I soldi depositati sui cosiddetti conti dormienti stanno per essere incassati dallo Stato poiché, data la loro imminente scadenza, non sono stati reclamati da nessuno. Cosa sono i libretti dormienti? Si tratta di somme di denaro non movimentate per 10 anni. In realtà, considerando i termini di prescrizione, gli anni  raddoppiano dal momento in cui tali somme, ferme da dieci anni, vengono trasferite al Fondo. Sono alte le cifre che ruotano intorno al fenomeno: si calcola che solo in Italia l’importo sfiori i 600 milioni di euro. Ad oggi solo una piccola parte è stata reclamata da parenti e familiari che hanno potuto ottenere i contanti dopo aver sbloccato il conto dormiente.

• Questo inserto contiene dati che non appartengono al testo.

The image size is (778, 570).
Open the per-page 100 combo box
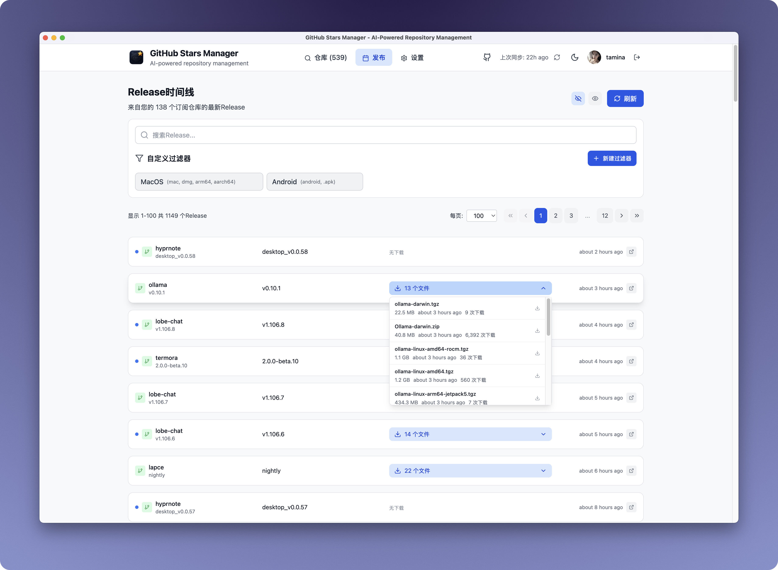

Ricordiamo che, a partire dal mese di novembre, inizieranno a scadere i termini utili per poter sbloccare le somme dei primi conti confluite nel Fondo Rapporto Dormienti nel novembre 2008. Il Tesoro avverte i consumatori sull’importanza di verificare l’esistenza di conti dormienti intestati a proprio nome o a nome di altri familiari di cui possano risultare eredi. La richiesta per il recupero delle somme può essere inoltrata tramite la Consap, società pubblica che gestisce le procedure, per via telematica tramite il sito portale.consap.it, oppure inviando una raccomandata A/R.